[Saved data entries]
BEGIN
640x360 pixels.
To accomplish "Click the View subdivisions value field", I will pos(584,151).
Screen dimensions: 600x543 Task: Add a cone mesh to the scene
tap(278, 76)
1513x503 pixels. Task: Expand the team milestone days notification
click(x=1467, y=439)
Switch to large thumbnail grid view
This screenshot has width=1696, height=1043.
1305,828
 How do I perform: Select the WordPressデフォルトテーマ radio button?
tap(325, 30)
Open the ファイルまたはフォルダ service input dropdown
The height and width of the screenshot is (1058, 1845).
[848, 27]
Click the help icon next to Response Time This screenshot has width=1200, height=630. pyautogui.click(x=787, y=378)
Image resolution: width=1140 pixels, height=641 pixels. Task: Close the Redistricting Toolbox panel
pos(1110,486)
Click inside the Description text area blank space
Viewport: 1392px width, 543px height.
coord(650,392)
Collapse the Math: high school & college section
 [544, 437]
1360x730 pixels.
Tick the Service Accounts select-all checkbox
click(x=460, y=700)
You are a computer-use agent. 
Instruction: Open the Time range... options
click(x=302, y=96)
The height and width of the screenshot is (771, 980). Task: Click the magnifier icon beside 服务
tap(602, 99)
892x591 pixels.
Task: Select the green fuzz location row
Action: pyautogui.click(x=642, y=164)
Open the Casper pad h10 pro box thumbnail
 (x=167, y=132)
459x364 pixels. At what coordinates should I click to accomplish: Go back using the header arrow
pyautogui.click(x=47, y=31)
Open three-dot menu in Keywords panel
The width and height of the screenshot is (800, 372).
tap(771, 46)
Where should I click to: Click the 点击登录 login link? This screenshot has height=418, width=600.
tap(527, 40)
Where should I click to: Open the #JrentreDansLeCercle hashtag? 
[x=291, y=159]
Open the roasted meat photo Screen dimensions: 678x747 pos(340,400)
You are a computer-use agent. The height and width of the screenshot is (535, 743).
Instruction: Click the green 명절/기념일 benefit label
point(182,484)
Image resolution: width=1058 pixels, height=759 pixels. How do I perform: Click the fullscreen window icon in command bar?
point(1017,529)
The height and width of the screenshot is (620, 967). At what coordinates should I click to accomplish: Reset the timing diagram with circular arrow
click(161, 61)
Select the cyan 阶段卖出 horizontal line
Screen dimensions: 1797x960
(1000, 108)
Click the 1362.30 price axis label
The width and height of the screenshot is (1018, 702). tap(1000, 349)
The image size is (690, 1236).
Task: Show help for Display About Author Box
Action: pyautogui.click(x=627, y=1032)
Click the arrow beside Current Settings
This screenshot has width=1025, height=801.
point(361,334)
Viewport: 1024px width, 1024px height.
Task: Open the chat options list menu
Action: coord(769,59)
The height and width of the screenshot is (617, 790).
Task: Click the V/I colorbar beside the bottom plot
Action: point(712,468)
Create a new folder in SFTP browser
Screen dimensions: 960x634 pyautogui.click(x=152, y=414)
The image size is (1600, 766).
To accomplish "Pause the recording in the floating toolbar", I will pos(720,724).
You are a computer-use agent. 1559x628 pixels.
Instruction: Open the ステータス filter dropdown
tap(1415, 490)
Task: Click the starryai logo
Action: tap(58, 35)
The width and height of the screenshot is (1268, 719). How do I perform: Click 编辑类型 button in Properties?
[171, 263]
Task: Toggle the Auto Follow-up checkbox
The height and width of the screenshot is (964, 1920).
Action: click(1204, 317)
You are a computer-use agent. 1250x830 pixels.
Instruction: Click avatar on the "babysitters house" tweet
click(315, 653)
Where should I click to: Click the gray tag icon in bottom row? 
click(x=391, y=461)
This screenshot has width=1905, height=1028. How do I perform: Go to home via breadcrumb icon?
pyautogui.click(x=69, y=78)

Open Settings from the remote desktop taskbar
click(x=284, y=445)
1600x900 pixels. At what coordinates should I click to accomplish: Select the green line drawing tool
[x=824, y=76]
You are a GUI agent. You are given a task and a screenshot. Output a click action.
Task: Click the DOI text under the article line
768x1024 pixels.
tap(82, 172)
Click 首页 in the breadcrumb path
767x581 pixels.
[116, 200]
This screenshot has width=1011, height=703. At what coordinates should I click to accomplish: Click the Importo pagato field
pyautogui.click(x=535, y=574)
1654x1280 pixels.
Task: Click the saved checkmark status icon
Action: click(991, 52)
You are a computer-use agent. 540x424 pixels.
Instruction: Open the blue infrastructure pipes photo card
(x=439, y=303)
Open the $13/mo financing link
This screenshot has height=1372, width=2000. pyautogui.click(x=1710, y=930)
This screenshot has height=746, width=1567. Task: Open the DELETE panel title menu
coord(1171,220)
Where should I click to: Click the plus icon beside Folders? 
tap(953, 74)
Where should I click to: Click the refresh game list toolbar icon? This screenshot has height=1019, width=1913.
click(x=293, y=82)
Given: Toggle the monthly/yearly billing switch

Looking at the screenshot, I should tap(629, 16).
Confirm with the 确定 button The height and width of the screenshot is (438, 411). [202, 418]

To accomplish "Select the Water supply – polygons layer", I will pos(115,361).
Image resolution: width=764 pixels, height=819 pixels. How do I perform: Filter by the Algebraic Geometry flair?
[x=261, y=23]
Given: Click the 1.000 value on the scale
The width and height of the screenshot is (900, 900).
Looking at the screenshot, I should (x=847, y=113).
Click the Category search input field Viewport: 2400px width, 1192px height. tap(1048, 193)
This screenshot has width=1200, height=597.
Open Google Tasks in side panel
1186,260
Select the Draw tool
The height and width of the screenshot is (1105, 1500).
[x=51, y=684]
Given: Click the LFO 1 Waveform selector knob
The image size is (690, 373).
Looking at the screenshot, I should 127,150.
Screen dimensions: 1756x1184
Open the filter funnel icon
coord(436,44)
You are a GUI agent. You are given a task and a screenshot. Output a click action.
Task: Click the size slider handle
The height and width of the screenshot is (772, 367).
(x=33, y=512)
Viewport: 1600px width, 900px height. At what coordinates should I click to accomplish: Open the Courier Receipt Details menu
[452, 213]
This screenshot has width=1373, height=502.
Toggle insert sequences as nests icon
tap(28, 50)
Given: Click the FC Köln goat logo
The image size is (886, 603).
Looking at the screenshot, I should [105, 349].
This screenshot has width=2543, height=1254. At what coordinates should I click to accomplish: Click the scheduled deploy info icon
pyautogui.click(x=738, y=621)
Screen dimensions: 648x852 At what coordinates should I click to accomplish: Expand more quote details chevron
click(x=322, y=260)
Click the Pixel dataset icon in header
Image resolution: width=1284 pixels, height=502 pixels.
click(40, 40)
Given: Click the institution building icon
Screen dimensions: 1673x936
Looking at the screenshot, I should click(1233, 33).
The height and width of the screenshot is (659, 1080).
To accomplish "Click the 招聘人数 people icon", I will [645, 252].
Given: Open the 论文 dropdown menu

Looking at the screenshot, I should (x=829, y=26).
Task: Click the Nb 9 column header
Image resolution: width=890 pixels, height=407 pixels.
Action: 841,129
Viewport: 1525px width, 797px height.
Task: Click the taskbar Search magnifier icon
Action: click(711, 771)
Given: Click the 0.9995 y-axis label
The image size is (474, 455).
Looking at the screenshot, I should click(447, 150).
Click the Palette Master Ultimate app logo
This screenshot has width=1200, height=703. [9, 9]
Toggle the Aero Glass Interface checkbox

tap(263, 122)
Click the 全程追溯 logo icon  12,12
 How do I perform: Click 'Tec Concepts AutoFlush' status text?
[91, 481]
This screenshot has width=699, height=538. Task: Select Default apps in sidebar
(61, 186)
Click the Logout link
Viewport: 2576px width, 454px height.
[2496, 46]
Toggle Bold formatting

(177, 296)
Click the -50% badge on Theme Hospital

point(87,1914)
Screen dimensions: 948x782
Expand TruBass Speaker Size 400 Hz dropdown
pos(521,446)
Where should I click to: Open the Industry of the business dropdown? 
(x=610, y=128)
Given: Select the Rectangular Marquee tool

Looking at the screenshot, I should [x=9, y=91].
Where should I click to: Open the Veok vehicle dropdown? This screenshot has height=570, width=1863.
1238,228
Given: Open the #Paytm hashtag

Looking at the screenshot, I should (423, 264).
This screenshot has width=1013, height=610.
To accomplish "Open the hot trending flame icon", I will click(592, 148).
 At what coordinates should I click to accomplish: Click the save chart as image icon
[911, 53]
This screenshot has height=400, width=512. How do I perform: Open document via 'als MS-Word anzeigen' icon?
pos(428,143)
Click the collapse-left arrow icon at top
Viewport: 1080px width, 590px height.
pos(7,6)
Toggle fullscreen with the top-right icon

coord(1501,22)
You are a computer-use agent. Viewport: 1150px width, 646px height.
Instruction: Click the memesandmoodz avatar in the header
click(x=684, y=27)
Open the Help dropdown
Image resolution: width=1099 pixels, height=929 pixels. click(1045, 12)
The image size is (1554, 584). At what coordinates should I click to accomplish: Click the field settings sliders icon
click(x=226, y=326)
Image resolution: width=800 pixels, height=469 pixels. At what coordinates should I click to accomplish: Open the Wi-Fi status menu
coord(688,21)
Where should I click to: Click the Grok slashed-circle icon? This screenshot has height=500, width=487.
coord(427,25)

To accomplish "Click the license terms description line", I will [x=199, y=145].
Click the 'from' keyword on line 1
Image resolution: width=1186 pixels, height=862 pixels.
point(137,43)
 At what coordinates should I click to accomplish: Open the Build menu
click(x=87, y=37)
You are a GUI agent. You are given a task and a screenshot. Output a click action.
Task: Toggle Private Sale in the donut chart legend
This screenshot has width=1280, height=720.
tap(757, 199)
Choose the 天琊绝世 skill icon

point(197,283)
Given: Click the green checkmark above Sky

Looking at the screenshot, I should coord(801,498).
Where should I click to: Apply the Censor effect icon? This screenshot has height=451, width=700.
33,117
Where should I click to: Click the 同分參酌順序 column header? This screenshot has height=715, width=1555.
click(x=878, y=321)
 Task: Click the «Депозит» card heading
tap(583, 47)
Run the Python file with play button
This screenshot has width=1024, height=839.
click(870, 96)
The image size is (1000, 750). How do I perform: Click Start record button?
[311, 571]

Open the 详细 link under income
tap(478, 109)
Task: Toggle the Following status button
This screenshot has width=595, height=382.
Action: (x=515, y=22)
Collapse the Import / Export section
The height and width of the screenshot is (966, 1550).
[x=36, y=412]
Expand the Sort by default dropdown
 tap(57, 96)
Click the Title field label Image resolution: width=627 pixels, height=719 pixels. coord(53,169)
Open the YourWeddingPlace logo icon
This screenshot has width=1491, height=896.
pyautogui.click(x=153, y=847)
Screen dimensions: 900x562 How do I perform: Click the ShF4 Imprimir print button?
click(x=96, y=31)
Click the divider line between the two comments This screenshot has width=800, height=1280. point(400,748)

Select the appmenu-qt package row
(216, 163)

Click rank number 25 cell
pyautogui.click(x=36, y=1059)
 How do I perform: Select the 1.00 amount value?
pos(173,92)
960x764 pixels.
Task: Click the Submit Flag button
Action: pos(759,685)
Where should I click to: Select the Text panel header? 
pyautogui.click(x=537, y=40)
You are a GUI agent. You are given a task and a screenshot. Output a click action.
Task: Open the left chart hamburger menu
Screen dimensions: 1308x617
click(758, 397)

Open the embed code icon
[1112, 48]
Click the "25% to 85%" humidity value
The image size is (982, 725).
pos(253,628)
END
The lines to return are those with the string "will" in them; copy each from the entries above.

__Expected output__.
To accomplish "Click the View subdivisions value field", I will pos(584,151).
To accomplish "Pause the recording in the floating toolbar", I will pos(720,724).
To accomplish "Select the Water supply – polygons layer", I will pos(115,361).
To accomplish "Click the 招聘人数 people icon", I will [645, 252].
To accomplish "Open the hot trending flame icon", I will click(592, 148).
To accomplish "Click the license terms description line", I will [x=199, y=145].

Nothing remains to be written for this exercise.